In listing our weak links, we shouldn’t forget people from our past. The past, it is said, is a foreign country. Maybe, but it’s also eerily familiar and easy to revisit. Most of us have huge latent networks that can be reactivated easily.
I met Paul Judge through the Wharton alumni network. He’s one of the most superconnected people I know, and has achieved a tremendous amount in business, financial circles, politics and education. An Englishman, in 1973 he left Wharton and returned to the UK. Later, he was knighted for his creation of the Judge Business School, which is housed in a fabulous new building in Cambridge. Paul has more weak links than anyone else I know–he is always getting on or off a plane to some remote part of the world for a meeting, and he never seems to be visiting the same people.
For Paul, connecting is driven by social urges, by his fascination with meeting people, and sometimes by reliving good times from the past:
For instance, recently when I was moving I found my work phone directory from 1976. And I thought, Gosh, I remember all these people! I got two of the secretaries to contact all the other people and we had a big party. Everyone was thrilled. It was twenty-five years on, yet everyone knew everyone else instantly, just like with school friends. I think that is why old contacts are such great weak links. You can resume your old relationships with no cost, it’s easy to do. You
know
them and can immediately have a deep conversation if you want. But I think it’s important to be spontaneous and not to look for any benefit over and above the pleasure of seeing people. Serendipity happens, but it happens when you’re not expecting it, and you certainly can’t bend it to your will.
The main way we can build and maintain a large repertoire of excellent weak links is to keep a broad circle of friendly acquaintances and to be open to new people or worlds while continually thinking–at a patient, submerged level–how they might be relevant to our aspirations. Some people–Richard Branson, for example–always carry a ‘day book’, an A4 bound notebook, to jot down conversations, ideas and the contact details of anyone they meet who could prove useful in the future.53
Besides openness and serendipity, we see three other tactics–much less important, but worth a quick mention. One is to target a new world deliberately and immerse ourselves in it. We add a new social context to our life–by taking up golf, joining a cycling club, doing yoga, getting a new job or doing volunteer work. Clearly we can’t do this all the time, so one new activity a year might be a sensible target.
We can also position ourselves in a variety of places where there is plenty of opportunity for random contact with strangers or acquaintances–read or just watch the world go by on a park bench; walk the dog in a popular locale; patronise a specific coffee shop, with or without a laptop; become a regular at a club, bar, restaurant, bookstore, market or other spot where people congregate. People have been socialising in particular places for millennia, but it was only in 1999 that Ray Oldenburg coined the phrase ‘the third place’ (after home and work) to describe locations where we habitually relax.54 Regular visits to familiar third places, and irregular forays to new ones, are good ways to renew or forge weak links.
The third way is ad hoc, in response to a pressing need. If you desperately want to change jobs, for instance, you would use all your existing contacts, revive the old ones, and create new ones, such as friends of friends who may have some connection to your target position. (Online social networks can come in handy here. They can reveal chains of contacts and a path to the desired introduction that you’d never discover otherwise.)

--- GIVEN MATERIAL ---
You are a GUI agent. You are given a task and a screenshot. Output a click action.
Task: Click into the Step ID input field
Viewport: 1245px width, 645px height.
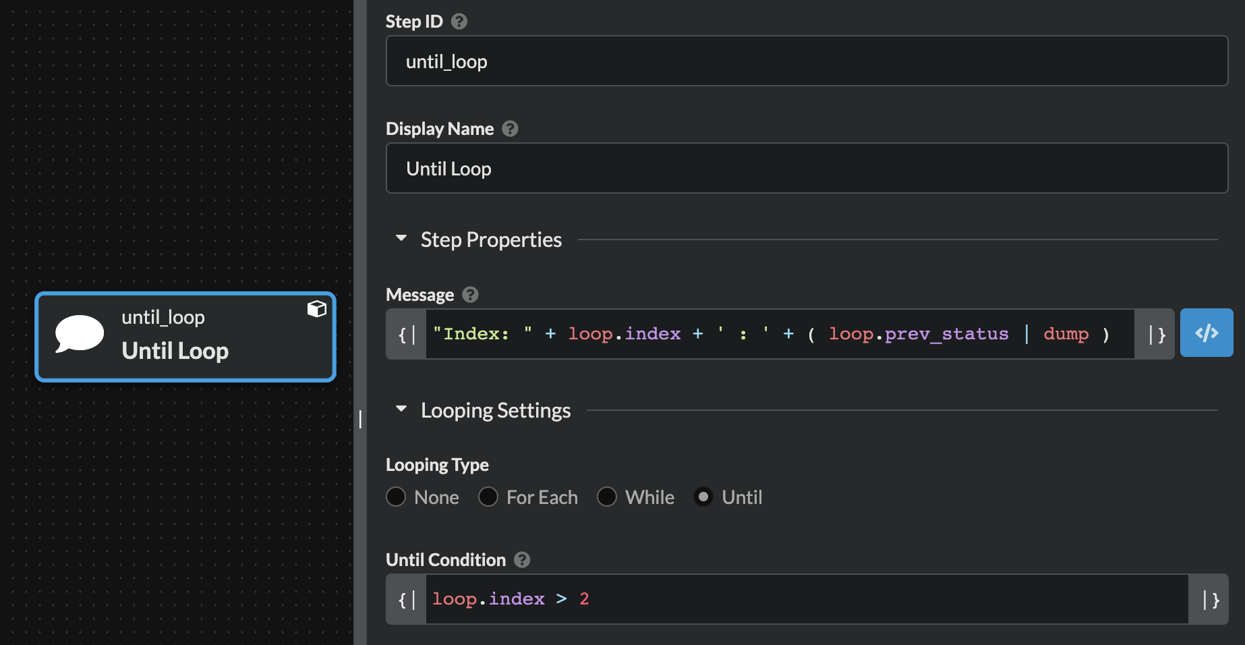coord(806,61)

--- TASK ITEM ---
Transcribe the portion of the passage on weak links between "In listing our" and "the same people.", inclusive, word for word.

--- RESULT OF THE EXERCISE ---
In listing our weak links, we shouldn’t forget people from our past. The past, it is said, is a foreign country. Maybe, but it’s also eerily familiar and easy to revisit. Most of us have huge latent networks that can be reactivated easily.
I met Paul Judge through the Wharton alumni network. He’s one of the most superconnected people I know, and has achieved a tremendous amount in business, financial circles, politics and education. An Englishman, in 1973 he left Wharton and returned to the UK. Later, he was knighted for his creation of the Judge Business School, which is housed in a fabulous new building in Cambridge. Paul has more weak links than anyone else I know–he is always getting on or off a plane to some remote part of the world for a meeting, and he never seems to be visiting the same people.